The anecdote goes as follows: it seems that after some disaster in Portugal, the Portuguese embassy in Rome was giving free tickets to Portugal for people worried about their relatives. A lot of Romans showed at the embassy, pretending to be Portuguese and asking for the ticket.
Dare la gettatura (To give the throw away): to give bad luck, to curse.
In medieval times, 6 o'clock in the afternoon was the time for the "jettatura": the throwing out of debris to the street. If you happened to pass, at that sorry hour, by a window, you were on risk of having all kinds of human waste thrown upon.
'Soft as a Grape' was the funniest Massachusetts one I heard when I arrived here
I mean..grapes arent soft..right????
And actually the meaning is beind 'soft' as not solid
SO WHAT THE HECK DOES THE GRAPE HAVE TO DO WITH ANYTHING??
<shakin my head>
bunch o bangin a Uie whackos I tell ya
Another texas idiom
What does it mean when you say
you're like a one legged man/woman at a butt kicking contest.
In northern Britain, an ugly woman (very ugly) is said to have "A face like a bag of spanners".
A very grumpy, sour person could have "a face like a bulldog chewing a wasp".
McT
That's a good 'un, Seaglass. A one-legged man in a butt-kickin' contest obviously would be in no position to kick any butt. Love it.

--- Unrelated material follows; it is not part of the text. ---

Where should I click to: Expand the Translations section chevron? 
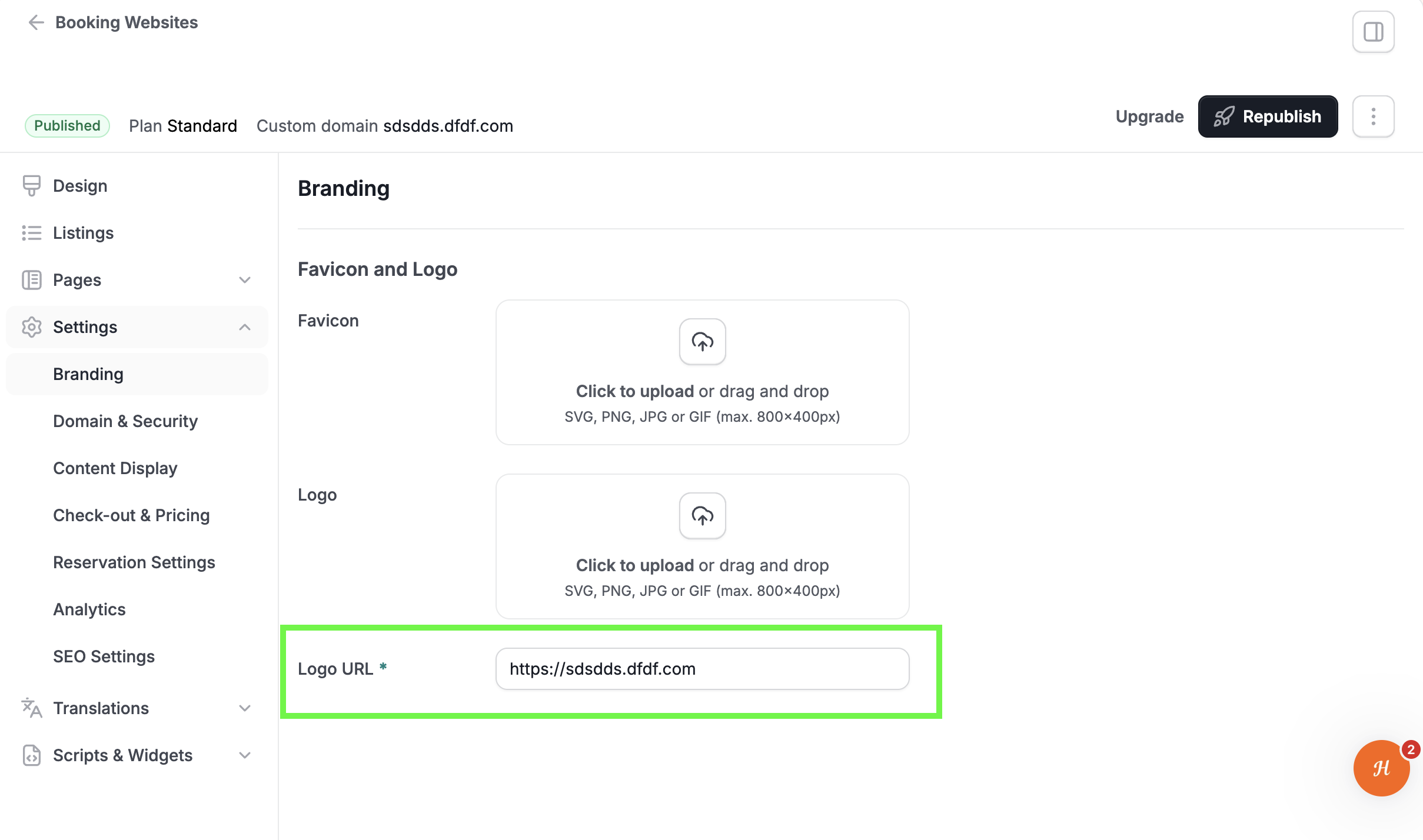245,708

But, back to the original premise, how would one translate that into a truly foreign idion? Is there a comparable phrase in Italian or Spanish? In Portuguese? I'm racking my brain for something that would mean the same thing in Latvian and coming up empty. (Being as how it's my brain, coming up empty is no surprise.)
Mr. McTag,
Please what is a spanner.
Seaglass -- a spanner is what we 'Murricans call a 'wrench', sometimes known as a 'monkey wrench.'
McTag wrote:In northern Britain, an ugly woman (very ugly) is said to have "A face like a bag of spanners".
In Oz there's 2 variations of that.
"Face like a hat full of armpits", or the more vulgar "Face like a hat full of assholes"
But it's not exclusive to women.
I'm having a good time listening and will be back with some of my own.
I can't remember an idiom in either Spanish or Italian like the one-legged man in the butt-kicking contest.
The nearest could be this Spanish saying:
Como el maestro Ciruela, no sabe leer y pone escuela
Like Professor Plum, who can't read and puts a school.
A Mexican idiom for a person with a grumpy face, would be cara de huelepedos (fartsmelling face: I guess we have a problem with gasses, must be the food).